*Records from a dataset:*
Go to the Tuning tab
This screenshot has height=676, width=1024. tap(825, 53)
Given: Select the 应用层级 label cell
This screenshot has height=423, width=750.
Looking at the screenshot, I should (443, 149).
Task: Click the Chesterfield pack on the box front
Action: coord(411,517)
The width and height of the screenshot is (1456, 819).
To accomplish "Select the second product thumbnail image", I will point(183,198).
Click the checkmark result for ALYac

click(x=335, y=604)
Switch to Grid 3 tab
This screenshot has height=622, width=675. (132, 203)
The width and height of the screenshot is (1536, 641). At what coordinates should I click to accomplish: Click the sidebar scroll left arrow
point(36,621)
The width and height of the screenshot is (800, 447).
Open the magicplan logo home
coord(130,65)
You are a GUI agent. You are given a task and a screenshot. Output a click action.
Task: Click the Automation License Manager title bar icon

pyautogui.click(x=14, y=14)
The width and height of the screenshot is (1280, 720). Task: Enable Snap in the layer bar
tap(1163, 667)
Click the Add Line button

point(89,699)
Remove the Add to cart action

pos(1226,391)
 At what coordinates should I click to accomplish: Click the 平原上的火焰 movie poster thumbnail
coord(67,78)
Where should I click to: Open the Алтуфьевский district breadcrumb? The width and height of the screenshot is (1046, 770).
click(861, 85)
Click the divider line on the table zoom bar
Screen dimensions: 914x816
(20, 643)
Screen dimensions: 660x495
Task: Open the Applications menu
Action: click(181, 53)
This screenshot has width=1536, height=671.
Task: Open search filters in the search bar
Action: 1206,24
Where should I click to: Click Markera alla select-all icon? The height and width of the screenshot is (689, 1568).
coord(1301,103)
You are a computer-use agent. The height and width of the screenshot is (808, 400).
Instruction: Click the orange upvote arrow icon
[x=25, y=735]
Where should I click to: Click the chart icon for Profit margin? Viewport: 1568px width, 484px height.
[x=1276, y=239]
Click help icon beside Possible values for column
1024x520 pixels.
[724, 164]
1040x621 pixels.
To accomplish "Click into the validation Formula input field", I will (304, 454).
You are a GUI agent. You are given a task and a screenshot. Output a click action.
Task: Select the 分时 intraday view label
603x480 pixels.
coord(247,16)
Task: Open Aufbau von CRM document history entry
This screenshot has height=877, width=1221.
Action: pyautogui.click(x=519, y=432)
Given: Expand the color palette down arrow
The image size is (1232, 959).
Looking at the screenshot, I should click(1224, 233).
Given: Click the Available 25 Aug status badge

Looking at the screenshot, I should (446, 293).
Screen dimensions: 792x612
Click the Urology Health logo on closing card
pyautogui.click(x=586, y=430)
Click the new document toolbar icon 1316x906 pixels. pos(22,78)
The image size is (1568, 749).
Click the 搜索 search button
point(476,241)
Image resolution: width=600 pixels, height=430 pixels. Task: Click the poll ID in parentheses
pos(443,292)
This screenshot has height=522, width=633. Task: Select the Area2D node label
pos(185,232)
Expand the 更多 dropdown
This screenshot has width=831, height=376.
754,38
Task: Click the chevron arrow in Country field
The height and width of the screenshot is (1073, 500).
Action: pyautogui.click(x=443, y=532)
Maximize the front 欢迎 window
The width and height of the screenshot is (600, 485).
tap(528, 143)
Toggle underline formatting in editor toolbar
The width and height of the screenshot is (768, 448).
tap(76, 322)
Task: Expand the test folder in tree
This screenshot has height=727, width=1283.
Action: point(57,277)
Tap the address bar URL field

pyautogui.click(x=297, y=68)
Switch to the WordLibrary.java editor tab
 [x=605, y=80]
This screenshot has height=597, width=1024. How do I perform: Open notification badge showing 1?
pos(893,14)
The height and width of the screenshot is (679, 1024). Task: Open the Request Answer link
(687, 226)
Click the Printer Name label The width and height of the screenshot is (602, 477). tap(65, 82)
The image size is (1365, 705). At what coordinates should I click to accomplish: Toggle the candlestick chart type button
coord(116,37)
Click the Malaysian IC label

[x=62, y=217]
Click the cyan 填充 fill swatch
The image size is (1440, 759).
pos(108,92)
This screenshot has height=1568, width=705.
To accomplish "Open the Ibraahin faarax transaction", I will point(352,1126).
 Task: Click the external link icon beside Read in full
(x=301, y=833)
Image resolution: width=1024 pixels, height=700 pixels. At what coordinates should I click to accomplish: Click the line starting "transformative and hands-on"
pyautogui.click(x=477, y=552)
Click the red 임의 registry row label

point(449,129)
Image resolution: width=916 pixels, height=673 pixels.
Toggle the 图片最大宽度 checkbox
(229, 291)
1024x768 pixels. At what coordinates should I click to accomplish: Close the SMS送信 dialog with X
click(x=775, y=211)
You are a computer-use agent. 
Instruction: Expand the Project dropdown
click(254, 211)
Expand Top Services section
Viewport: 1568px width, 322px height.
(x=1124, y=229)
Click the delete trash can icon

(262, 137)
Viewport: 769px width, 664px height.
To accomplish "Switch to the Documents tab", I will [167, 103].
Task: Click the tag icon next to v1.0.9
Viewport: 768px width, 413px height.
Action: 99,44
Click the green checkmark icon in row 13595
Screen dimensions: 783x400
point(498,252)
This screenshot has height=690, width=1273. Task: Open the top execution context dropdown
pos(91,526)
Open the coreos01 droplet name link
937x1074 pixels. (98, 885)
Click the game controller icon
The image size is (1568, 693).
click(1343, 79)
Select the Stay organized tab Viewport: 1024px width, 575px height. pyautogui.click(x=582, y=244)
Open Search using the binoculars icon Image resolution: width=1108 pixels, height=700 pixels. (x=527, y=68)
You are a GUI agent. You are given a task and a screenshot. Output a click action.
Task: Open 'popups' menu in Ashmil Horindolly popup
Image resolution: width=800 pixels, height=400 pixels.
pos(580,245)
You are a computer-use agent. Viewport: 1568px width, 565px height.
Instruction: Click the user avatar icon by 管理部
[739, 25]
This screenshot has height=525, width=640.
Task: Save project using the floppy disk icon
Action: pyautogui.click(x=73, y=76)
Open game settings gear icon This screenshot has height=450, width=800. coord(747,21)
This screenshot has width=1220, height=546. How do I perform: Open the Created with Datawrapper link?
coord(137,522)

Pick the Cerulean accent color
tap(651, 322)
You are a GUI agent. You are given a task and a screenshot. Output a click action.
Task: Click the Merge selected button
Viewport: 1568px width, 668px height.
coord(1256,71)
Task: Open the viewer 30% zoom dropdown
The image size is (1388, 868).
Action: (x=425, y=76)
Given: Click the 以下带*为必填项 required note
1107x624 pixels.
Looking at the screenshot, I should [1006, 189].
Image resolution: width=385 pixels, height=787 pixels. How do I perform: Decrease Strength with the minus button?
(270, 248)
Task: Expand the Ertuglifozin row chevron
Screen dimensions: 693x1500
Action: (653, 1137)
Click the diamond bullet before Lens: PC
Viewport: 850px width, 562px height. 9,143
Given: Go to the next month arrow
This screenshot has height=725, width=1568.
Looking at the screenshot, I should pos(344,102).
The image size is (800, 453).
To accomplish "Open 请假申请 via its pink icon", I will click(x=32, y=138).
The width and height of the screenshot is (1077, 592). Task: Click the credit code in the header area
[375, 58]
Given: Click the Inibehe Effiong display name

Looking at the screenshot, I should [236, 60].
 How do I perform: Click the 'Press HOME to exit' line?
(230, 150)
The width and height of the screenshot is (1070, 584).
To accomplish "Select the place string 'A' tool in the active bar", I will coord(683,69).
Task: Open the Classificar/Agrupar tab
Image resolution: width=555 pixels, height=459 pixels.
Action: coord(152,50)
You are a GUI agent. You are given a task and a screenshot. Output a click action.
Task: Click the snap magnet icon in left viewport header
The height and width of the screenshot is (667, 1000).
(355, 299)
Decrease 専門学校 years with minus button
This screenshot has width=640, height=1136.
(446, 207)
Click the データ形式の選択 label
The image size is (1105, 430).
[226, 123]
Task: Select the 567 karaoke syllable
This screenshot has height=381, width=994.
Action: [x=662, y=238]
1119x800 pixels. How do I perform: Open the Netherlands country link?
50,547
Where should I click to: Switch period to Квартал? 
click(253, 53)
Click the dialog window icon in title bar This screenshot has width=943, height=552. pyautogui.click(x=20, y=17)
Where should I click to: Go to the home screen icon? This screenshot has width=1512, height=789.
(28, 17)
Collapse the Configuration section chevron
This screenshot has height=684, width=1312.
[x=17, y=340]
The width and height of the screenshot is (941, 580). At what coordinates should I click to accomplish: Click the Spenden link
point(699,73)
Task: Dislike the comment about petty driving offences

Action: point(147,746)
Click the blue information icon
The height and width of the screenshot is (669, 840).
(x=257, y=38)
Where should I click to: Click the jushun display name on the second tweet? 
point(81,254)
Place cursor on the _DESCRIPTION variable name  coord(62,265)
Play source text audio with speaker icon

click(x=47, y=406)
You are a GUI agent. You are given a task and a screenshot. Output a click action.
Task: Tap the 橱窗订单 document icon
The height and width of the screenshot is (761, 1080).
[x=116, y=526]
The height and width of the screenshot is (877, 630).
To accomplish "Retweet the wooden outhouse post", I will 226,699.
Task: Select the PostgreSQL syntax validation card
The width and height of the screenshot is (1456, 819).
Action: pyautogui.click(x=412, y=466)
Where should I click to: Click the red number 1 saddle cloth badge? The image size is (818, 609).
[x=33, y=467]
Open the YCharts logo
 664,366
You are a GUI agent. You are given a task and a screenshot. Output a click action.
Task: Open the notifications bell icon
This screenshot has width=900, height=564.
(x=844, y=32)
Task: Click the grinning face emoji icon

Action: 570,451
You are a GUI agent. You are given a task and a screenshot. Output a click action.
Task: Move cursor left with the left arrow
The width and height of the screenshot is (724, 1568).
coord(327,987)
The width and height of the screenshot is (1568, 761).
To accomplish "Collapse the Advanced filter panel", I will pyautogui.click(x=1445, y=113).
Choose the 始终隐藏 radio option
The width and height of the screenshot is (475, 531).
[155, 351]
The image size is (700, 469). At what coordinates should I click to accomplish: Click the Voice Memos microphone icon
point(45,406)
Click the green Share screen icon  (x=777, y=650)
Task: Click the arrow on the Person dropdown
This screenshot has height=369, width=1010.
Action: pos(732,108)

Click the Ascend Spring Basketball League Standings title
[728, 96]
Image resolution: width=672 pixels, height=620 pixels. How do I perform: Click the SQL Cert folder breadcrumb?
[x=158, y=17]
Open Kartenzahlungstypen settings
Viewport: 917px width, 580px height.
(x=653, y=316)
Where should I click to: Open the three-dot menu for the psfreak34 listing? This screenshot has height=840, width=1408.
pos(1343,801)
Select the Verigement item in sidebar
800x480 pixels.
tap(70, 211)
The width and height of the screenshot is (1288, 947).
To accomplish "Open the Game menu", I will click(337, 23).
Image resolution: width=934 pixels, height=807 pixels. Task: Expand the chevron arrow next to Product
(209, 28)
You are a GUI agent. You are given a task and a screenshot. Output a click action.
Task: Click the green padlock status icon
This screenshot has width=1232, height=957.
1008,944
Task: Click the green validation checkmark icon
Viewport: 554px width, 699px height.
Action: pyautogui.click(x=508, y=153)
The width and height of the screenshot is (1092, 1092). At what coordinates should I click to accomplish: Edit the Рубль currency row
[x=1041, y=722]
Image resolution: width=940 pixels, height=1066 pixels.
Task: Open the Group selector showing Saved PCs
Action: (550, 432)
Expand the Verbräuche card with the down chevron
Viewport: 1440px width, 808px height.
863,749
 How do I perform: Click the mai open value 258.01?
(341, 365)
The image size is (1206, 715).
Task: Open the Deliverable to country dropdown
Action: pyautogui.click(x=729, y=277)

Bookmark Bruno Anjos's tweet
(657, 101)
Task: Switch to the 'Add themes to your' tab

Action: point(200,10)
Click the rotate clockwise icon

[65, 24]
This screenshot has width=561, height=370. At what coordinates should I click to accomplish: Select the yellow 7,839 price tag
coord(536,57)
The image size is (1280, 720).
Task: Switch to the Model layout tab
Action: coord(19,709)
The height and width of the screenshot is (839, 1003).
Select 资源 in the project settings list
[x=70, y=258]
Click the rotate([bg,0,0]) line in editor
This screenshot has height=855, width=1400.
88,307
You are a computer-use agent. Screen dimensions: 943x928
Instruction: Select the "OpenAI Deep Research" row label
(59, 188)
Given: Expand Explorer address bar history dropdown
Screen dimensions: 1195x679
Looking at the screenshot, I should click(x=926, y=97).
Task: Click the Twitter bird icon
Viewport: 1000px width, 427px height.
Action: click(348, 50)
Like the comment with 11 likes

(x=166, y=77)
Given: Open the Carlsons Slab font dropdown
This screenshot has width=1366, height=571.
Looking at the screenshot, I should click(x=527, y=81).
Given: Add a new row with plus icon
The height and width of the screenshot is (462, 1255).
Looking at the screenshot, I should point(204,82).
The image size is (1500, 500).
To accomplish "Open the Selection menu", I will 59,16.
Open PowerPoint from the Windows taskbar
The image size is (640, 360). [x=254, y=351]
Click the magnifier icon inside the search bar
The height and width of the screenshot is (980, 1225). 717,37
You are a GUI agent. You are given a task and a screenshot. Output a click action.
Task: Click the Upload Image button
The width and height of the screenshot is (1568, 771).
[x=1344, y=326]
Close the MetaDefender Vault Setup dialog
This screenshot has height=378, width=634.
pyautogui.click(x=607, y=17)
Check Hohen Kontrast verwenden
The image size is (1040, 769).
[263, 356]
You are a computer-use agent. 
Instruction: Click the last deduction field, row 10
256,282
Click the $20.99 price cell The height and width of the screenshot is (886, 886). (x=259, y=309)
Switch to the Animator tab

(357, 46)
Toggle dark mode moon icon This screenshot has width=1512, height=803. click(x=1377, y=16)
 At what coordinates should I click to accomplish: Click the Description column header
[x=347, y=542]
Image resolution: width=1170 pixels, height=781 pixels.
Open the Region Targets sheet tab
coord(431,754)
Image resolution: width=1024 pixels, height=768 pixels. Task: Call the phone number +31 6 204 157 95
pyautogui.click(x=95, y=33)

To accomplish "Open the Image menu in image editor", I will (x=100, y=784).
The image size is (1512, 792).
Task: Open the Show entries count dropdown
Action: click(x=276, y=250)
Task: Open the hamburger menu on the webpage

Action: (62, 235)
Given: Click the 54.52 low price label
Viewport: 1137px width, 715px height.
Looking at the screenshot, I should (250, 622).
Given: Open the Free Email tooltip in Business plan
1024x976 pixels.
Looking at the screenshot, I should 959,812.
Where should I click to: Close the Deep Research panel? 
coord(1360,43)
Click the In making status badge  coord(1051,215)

*Task details:* Print exactly the stretch of lines beginning with the one that holds "Viewport: 1137px width, 715px height." and ending at the last line above.

*Response:*
Viewport: 1137px width, 715px height.
Looking at the screenshot, I should (250, 622).
Given: Open the Free Email tooltip in Business plan
1024x976 pixels.
Looking at the screenshot, I should 959,812.
Where should I click to: Close the Deep Research panel? 
coord(1360,43)
Click the In making status badge  coord(1051,215)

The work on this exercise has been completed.